### To-do list
1. Reproduce the part of the anchor cage text starting at "Once the rigid" and ending at "cage levelling process.".
2. In the anchor cage text, what is each support arm 60 provided with to receive its anchor bolt 36?

The threaded portion 68 of the jacking foot 62 is configured to threadedly engage with the threaded bore 64 of the jacking body 58 so as to allow the jacking foot 62 to be rotatably adjusted relative to the jacking body 58. During operation of the levelling apparatus 56, the jacking foot 62 is deployed from a retracted position, as shown in Fig. 7, to an elevated, or extended, position, as shown in Fig. 6.

It should be noted that the levelling apparatus 56 is provided with means for retaining it in position relative to the upper flange before concrete is poured into the excavation pit. In the illustrated embodiment, the support arms 60 serve to position the levelling apparatus 56 with respect to the anchor bolts 36 in a sliding relationship. With reference to Figs. 5, 6 and 7, each support arm 60 is provided with an aperture or hole 88 which receives a respective anchor bolt 36. During assembly of the anchor cage 30, each support arm 60 inserted over its respective anchor bolt 36 before at least one of the upper and lower flanges 34, 38 is mounted in position. Although relative engagement between the levelling apparatus and respective anchor bolts is shown here, suitable means may be provided to fix the levelling apparatus in position. For example, a fastener may extend from the upper flange and attach to the jacking body 58 or the jacking foot 62.

The support provided to the levelling apparatus 56 is configured to maintain the position of the levelling apparatus 56 during the formation of the foundation 26. In particular, the support may be configured to secure the levelling apparatus 56 in position so that an upper face of the jacking body 58 remains in contact with the upper flange 34 whilst the cementitious material is being poured into the excavation pit. This prevents the cementitious material from flowing between the upper flange 34 and the levelling apparatus 56, where it could otherwise disrupt the operation of the levelling apparatus 56.

Once the rigid body 90 has formed, it encapsulates and therefore provides support to the levelling apparatus 56, which thereby enables the jacking foot 62 to exert a levelling force upon the upper flange 34 during the anchor cage levelling process.

### Material provided
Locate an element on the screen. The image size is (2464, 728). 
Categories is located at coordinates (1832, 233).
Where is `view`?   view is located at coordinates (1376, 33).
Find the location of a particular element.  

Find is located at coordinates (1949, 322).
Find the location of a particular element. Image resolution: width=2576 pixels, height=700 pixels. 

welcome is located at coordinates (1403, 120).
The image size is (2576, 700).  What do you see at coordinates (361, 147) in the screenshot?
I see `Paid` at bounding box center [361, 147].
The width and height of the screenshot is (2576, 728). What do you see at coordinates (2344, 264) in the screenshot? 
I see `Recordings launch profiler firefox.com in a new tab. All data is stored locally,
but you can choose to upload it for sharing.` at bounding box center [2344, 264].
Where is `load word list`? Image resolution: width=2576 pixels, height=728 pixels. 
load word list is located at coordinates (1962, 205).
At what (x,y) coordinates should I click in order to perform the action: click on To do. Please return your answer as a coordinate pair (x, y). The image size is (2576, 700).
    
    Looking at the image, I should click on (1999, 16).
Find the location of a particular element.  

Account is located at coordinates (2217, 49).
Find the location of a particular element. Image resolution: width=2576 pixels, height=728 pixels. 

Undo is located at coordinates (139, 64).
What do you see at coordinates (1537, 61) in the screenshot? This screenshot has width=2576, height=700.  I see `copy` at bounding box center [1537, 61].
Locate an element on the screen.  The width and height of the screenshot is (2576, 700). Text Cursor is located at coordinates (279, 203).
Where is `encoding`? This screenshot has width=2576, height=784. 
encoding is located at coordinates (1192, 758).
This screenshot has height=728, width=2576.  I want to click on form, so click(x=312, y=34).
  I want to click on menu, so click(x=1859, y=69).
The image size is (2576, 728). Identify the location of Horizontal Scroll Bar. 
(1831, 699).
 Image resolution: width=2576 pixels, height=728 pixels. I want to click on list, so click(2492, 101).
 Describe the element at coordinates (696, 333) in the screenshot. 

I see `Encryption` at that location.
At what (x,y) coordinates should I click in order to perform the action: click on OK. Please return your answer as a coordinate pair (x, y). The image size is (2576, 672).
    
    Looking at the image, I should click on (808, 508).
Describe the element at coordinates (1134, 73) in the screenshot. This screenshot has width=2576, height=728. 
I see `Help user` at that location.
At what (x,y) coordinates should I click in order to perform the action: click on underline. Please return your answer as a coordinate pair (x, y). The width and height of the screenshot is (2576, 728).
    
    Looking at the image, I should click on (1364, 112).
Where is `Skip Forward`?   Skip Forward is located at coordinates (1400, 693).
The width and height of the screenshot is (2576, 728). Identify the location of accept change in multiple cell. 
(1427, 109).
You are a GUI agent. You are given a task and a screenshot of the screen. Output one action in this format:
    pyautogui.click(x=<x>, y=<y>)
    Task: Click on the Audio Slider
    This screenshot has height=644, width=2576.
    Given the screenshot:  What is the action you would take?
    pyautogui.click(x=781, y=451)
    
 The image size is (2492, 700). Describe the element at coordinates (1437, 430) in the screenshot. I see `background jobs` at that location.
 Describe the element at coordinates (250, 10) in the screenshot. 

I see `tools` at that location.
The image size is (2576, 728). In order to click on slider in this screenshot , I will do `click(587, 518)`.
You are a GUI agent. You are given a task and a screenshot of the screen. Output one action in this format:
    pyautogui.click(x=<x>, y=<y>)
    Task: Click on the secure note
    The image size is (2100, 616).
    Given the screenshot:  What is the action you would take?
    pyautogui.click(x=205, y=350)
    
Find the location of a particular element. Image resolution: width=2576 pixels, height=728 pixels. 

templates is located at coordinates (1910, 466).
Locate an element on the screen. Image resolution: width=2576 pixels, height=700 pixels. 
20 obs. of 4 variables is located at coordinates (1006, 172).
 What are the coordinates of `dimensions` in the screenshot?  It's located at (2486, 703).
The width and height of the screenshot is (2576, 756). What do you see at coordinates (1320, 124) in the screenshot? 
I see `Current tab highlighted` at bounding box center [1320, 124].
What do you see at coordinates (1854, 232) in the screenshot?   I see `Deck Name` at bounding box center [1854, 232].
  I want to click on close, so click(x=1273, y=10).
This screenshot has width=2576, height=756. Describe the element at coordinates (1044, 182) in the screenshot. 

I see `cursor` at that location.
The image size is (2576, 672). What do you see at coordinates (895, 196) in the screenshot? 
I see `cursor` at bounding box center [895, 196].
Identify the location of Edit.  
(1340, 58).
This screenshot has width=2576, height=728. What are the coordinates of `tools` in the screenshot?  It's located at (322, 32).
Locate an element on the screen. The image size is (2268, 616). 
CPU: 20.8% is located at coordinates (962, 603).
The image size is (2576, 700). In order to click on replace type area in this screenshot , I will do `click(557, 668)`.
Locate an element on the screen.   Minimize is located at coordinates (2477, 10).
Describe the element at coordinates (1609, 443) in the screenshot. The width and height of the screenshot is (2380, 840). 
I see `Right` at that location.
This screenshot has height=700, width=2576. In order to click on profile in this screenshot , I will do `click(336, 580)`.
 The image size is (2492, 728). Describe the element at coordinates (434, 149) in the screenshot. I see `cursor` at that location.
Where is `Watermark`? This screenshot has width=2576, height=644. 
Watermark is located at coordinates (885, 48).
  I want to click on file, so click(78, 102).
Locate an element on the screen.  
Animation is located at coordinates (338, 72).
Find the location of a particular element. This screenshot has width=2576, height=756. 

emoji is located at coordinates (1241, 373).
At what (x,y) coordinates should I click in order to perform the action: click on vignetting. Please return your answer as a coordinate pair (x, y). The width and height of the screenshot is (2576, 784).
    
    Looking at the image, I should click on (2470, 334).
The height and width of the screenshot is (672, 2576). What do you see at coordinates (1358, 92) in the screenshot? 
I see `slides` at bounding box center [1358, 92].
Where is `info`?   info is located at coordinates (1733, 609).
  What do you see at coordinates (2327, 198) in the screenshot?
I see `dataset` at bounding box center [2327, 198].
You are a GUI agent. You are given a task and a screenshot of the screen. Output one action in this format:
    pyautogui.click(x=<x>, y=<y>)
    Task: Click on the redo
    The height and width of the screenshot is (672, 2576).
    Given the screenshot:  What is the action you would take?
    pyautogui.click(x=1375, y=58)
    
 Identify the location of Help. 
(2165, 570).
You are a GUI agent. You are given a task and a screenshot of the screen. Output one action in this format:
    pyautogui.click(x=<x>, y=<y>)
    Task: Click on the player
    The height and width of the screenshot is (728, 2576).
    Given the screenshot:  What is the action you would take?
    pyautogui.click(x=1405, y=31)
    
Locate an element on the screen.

### Solutions to the tasks
1.
Once the rigid body 90 has formed, it encapsulates and therefore provides support to the levelling apparatus 56, which thereby enables the jacking foot 62 to exert a levelling force upon the upper flange 34 during the anchor cage levelling process.

2. An aperture or hole 88.